Child Well-Being

Child well-being is an important topic that can be impacted (positively or negatively) by the relationships and life experiences a child has.

Someone who shares my passion for supporting and enhancing child well-being is my friend Sarah. We completed teacher training together and she has years of experience in the profession working with children of all ages. Now re-training in child counselling with the University of East London/Place2Be, she has kindly agreed to answer some questions below to share her expertise in this area.

Photo by Ramin Talebi on Unsplash

Q : What does child ‘well-being’ mean to you?

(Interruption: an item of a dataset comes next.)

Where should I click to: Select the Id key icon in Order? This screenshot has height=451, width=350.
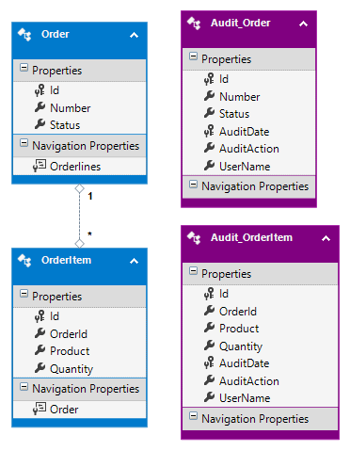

Well-being encompasses physical, mental and emotional health and there are multiple aspects that contribute to these such as:

  • Having basic needs met throughout childhood/young adulthood (adequate food, clothing, shelter). 
  • Not being placed under undue stress that impacts negatively on education and life chances.
  • Feeling safe, secure and able to thrive in all aspects of life: e.g. education, sport, relationships.
  • Exposure to loving/supportive relationships that allow them to develop a secure attachment which will support future relationships with others. 
  • Having a secure base where emotions can be regulated – too much over-arousal can lead to high levels of stress, cortisol etc.
  • Being in an educational environment that enables them to develop their whole self. 
  • Having access to life chances and prospects. 

Q: Some common things that impact negatively on child well-being are…

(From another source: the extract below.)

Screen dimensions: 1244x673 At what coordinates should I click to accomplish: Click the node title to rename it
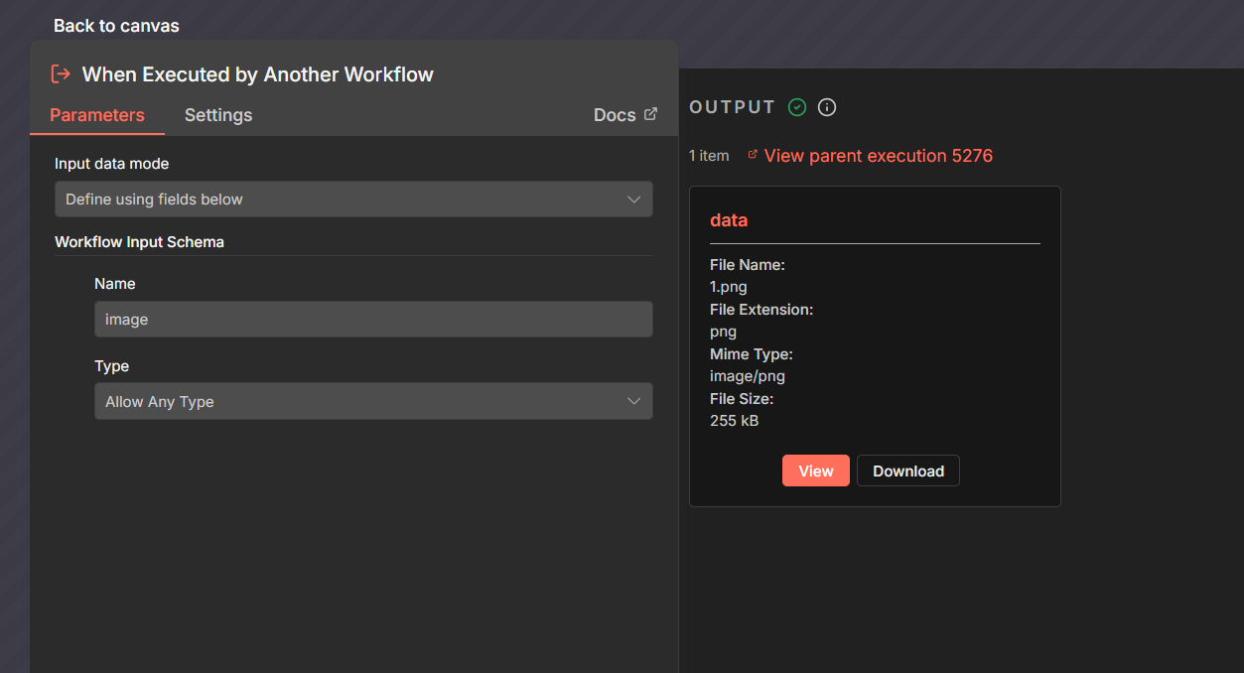(x=257, y=74)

  • Trauma, abuse, domestic violence, neglect, poverty, insecurity. 
  • Limited chances on building a secure attachment with a caring adult in early life. 
  • Stress at school from excessive pressure placed on them.
  • Bullying, peer pressure, social media, excessive use of devices, unhealthy lifestyle.
  • Lack of support from adults – lack of security and containment of emotions. 
Photo by Markus Spiske on Unsplash

Q: Some common things that impact positively on child well-being are…

  • Feeling safe and secure at home and school. Knowing who to turn to if they have problems. 
  • Loving, secure, reliable relationships with trusted adults. Clear boundaries to support containment of emotions. 
  • Healthy diet/lifestyle.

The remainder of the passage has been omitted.